Ingredients

2

envelopes unflavored gelatin

1/2

cup water

1

can (12 oz) evaporated milk

1 3/4

cups cajeta (goat milk candy spread), from 23.3-oz jar

2

tablespoons brandy, if desired

2

egg yolks

1/4

cup sugar

1

cup whipping cream

1 1/2

teaspoons brandy or 1 teaspoon vanilla

Mint leaves, if desired

Preparation

Spray 8 (6-oz) custard cups with cooking spray. In small microwavable bowl, sprinkle gelatin on water. Let stand about 2 minutes to soften. Microwave on High 30 to 45 seconds, stirring after 15 seconds, until gelatin is dissolved.

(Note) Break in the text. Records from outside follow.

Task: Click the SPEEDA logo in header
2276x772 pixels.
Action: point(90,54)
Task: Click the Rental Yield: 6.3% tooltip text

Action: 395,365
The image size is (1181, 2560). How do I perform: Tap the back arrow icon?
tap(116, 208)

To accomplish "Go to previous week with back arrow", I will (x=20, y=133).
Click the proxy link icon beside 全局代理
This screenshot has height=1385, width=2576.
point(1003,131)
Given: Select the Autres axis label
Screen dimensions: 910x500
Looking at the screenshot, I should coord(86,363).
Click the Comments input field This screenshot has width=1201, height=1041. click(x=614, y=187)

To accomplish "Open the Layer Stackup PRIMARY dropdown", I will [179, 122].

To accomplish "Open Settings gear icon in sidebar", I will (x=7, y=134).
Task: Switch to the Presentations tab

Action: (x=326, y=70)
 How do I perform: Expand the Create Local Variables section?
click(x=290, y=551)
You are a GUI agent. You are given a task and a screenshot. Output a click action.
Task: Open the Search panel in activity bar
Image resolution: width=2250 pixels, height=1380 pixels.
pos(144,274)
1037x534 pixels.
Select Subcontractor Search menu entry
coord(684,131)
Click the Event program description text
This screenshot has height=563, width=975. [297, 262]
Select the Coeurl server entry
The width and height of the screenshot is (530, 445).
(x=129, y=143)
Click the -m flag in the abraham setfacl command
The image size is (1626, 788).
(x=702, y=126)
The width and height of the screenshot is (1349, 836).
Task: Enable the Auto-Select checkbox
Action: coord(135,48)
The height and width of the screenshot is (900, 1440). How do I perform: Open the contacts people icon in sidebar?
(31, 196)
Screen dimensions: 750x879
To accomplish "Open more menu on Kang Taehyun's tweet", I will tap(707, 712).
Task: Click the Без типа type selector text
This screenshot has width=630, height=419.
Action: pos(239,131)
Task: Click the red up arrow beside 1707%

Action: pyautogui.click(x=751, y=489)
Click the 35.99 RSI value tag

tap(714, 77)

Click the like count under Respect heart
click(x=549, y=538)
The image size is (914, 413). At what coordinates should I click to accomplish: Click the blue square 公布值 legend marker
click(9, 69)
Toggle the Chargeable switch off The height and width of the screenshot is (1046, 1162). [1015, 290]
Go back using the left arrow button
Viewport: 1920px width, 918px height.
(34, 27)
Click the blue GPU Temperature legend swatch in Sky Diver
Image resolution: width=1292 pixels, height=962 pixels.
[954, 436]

In 2-quart saucepan, heat evaporated milk over medium heat until hot. DO NOT BOIL. Stir in cajeta until well blended. Stir in gelatin mixture and 2 tablespoons brandy. Pour into custard cups. Cover with plastic wrap; refrigerate about 8 hours or until set.

In small bowl, mix egg yolks and sugar. In 1-quart saucepan, heat whipping cream just to boiling over low heat. Stir small amount of whipping cream into egg yolk mixture; slowly stir mixture into whipping cream in saucepan. Cook over low heat about 10 minutes, stirring constantly, until custard coats a spoon. DO NOT BOIL. Remove from heat. Stir in 1 1/2 teaspoons brandy. Cover surface with waxed paper. Cool 15 minutes. Refrigerate until mixture is cold, at least 4 hours or overnight, until serving time.

To unmold, run knife around edge of cups to loosen; turn upside down onto individual dessert plates. Garnish with mint leaves. Serve with crème anglaise. Cover and refrigerate any remaining gelatin.